● Task
Copy the material below word for word, keeping every line exactly as it stands but leaving out the pictures.

··· Records for the exercise ···

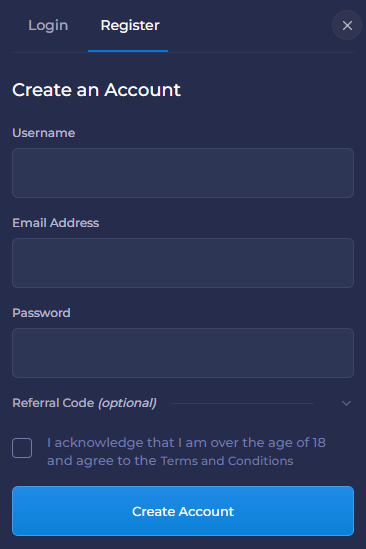Click into the Email Address field
This screenshot has width=366, height=549.
183,263
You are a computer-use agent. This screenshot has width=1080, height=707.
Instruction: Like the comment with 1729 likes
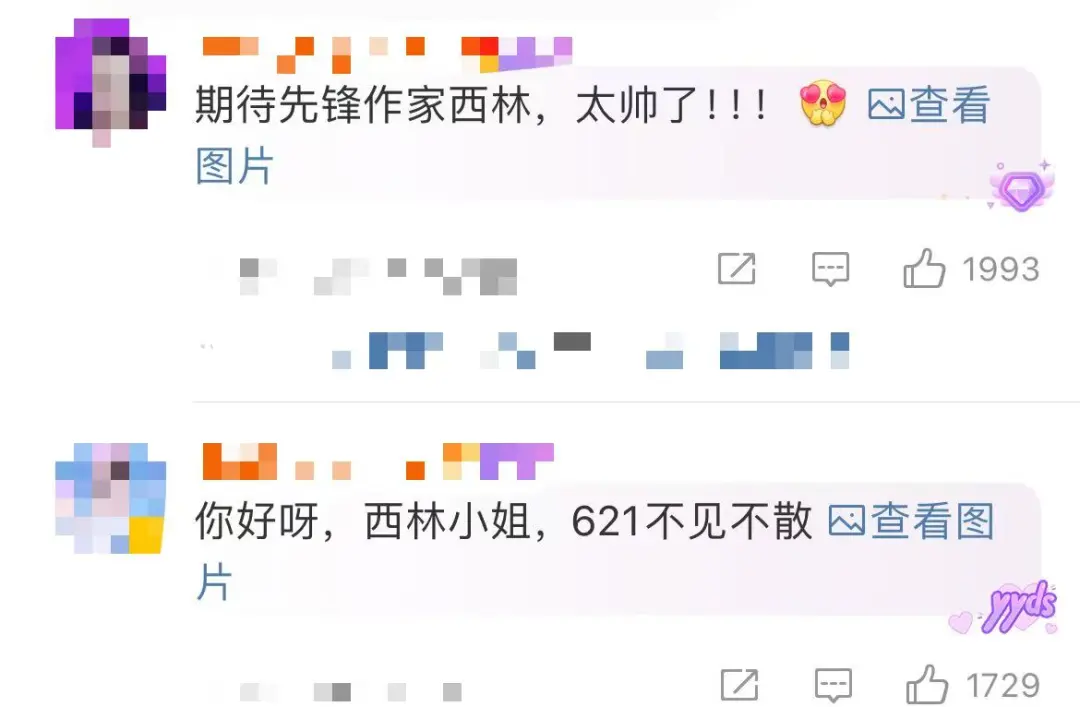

···

● Output of the exercise
Click into the Email Address field
This screenshot has width=366, height=549.
183,263
You are a computer-use agent. This screenshot has width=1080, height=707.
Instruction: Like the comment with 1729 likes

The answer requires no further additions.